I've been playing around with comps but I'm struggling a bit on how to account for the stylistic differences of a home (or whether that matters). Here's an example:
Subject house is a foreclosure listed at $86k. 4 Bed / 1 Bath. Given its square footage, I thought it would be a good candidate to conver to a 3/2, so I started trying to find comps that were 3/2 within a few streets that sold within the last 90 days. My comps sheet is below, which was inspired by J Scott's file he shared here at BP.
So here is my problem. The subject house is stylistically different than the comp houses I was able to find (subject house is all siding, comp houses were all brick ranch). The subject house is similar in design and layout to many other houses on its same street, but those are all 2/1, 3/1, or 4/1 properties, none of them have recent sales, and the highest Zestimate on any of those homes is $85k (and I know Zestimate is largely useless).
My comp analysis suggests that the ARV of a 3/2 would be in the neighborhood of $115k.

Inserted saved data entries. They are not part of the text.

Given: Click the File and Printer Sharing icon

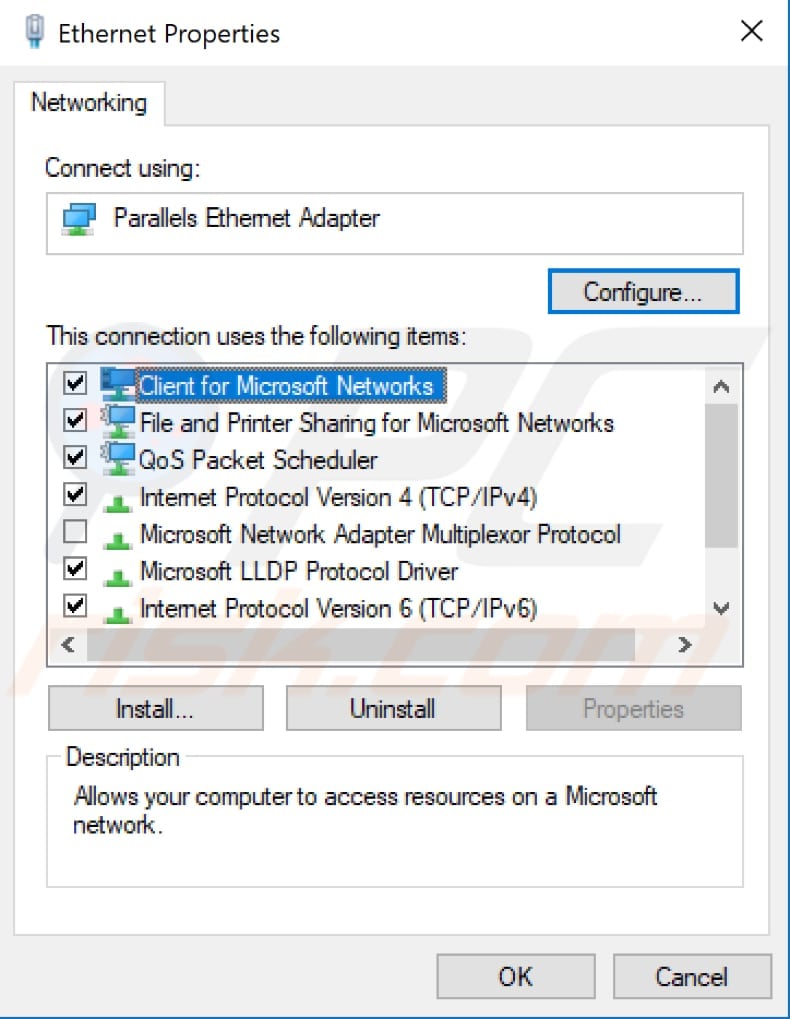Looking at the screenshot, I should pos(120,422).
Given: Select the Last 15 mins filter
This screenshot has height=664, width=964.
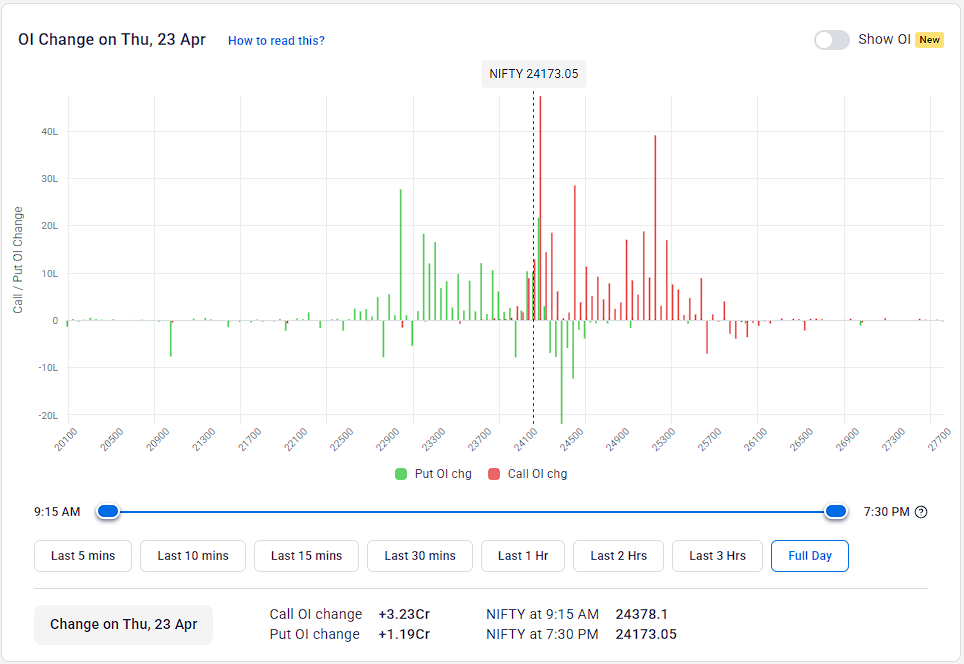Looking at the screenshot, I should click(306, 555).
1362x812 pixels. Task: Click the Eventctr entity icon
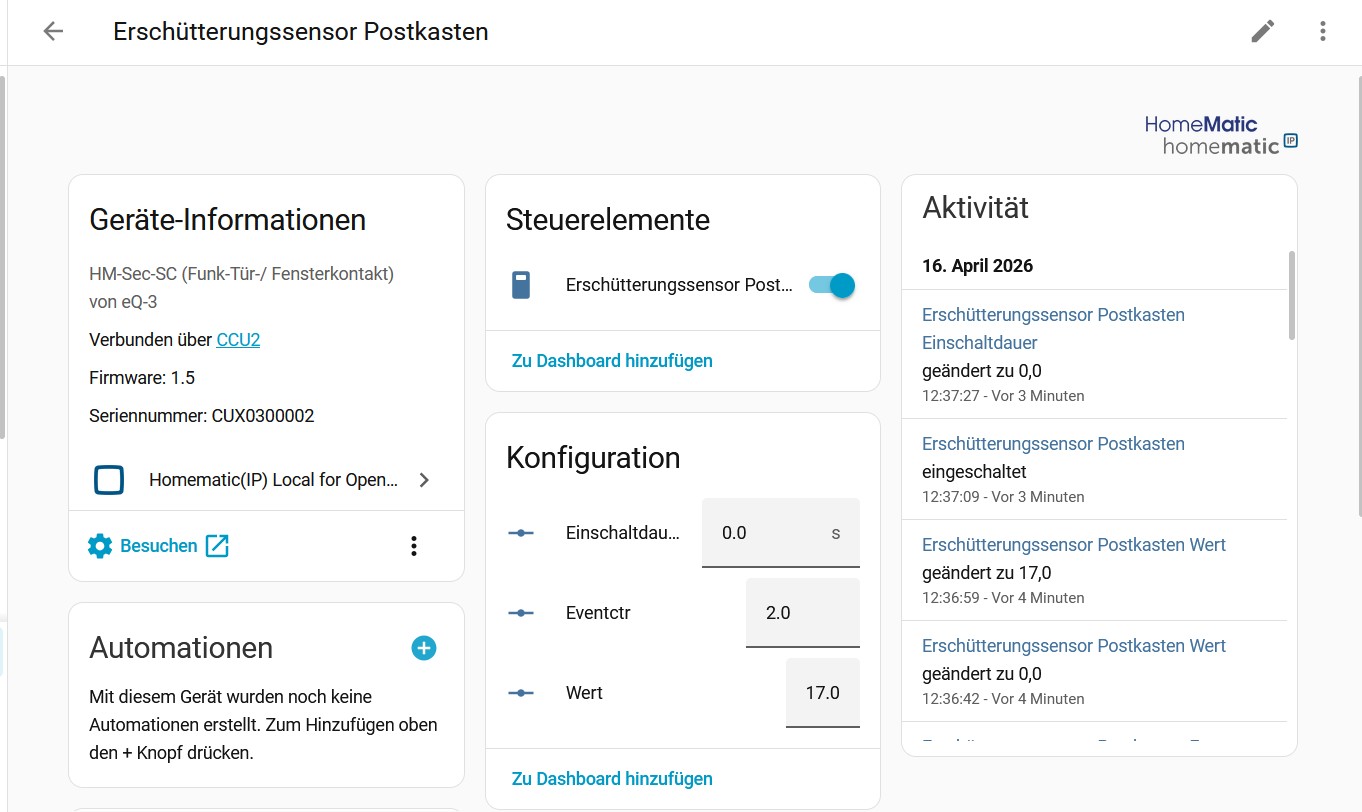[x=521, y=613]
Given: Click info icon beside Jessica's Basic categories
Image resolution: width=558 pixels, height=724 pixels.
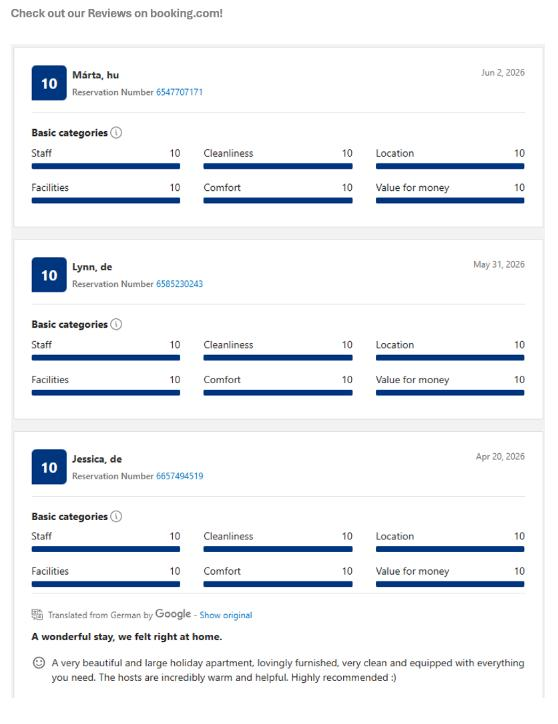Looking at the screenshot, I should pos(116,516).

So, a question to all the flippers, how would you account or adjust your ARV calculations for this? I would expect that the comp properties have much more curb appeal than the subject property despite the square footage and metrics being similar-to-equal on paper. Is it foolish to assume that just because the house matches on paper, that it could fetch a price tag that is (conservatively) $20-$25k more than anything else on the street and in that style?
I know there is no perfect answer, but I would be curious to hear how experienced flippers account for these sort of factors and adjust their analysis.
I think you're asking a really great question here. It's the right question for sure, one that others may have skipped over.
Can you find a similar neighborhood nearby to see if style is having an effect on value in those areas?
Also, I think it will depend on the quality and style of the interior finish as well. If your rehab brings it stylistically up-to-date, then that seems to be of utmost importance to buyers right now over and above the curb appeal.
Curious to hear your decision!
I'm hoping some others might chime in on how they account for this type of thing. Obviously, not all houses are created equal, but comps are comps and there's got to be some way that people are able to quantify these things.